Roland v. Schrack
This text of 29 Pa. 125 (Roland v. Schrack) is published on Counsel Stack Legal Research, covering Supreme Court of Pennsylvania primary law. Counsel Stack provides free access to over 12 million legal documents including statutes, case law, regulations, and constitutions.
Opinion
The opinion of the court was delivered by
It seems to us that the verdict in this case lacks the support of any competent evidence. Let us get clear of the artificial form of the feigned issue, and take the evidence in its natural order. The contesting creditors were made the plaintiffs, because it was necessary for them to cast such doubt upon this claim as to throw upon the claimant the burden of proving it. We assume that they did so, when they proved his declarations that he had given his son $1000 to start in business, and then showed that that sum was afterwards included in the contested judgment.
But when the claimant, on his part, proved that in fact he had lent the money to his son, and taken his note for it at the time, then the suspicion, founded on his declarations, was completely removed; for then it was shown how he had given it. The very indefinite word “give” was found to express the truth, and yet not to invoke the idea of a gift. This father seems to have been thinking of the instruction, which might be useful to many others : “ Give not thy son power over thee whilst thou livest; for it is better that thy children should look to thee, than that thou shouldst look to their hands. When thou shalt end thy days and finish thy life, distribute thine inheritance:” Ecclus. xxxiii. 19-23.

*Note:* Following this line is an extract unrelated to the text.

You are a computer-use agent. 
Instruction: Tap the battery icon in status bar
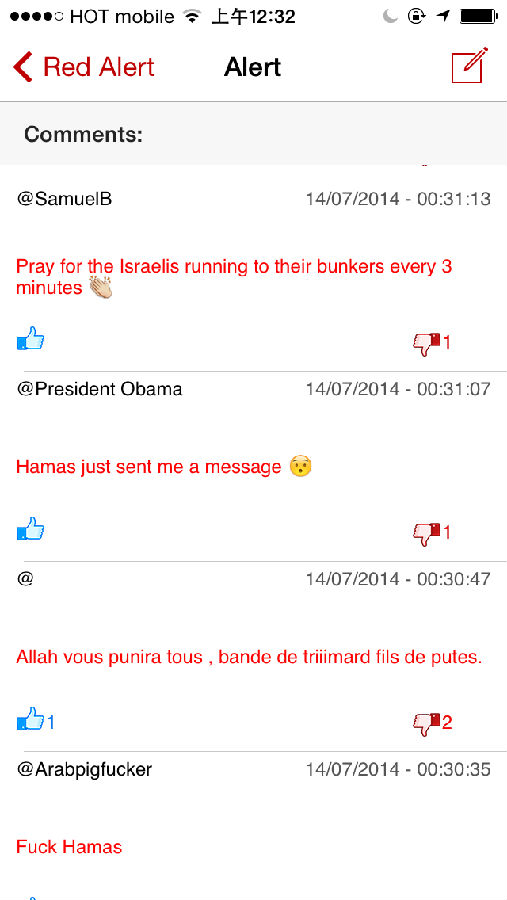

After the claimant’s evidence was in, it was it that the contestants were called upon to meet. That could not be done by the loose declarations about giving, which were perfectly consistent with the claimant’s evidence, but by directly meeting his evidence of a loan, and showing that it did not present the true state of the case. If he took a note from his son when he gave him the money, the transaction cannot be converted into a gift by such loose talk as we have here.
We cannot say, from anything on our paper-book, that the court was wrong in granting the feigned issue.
Jundgment reversed and a new trial awarded.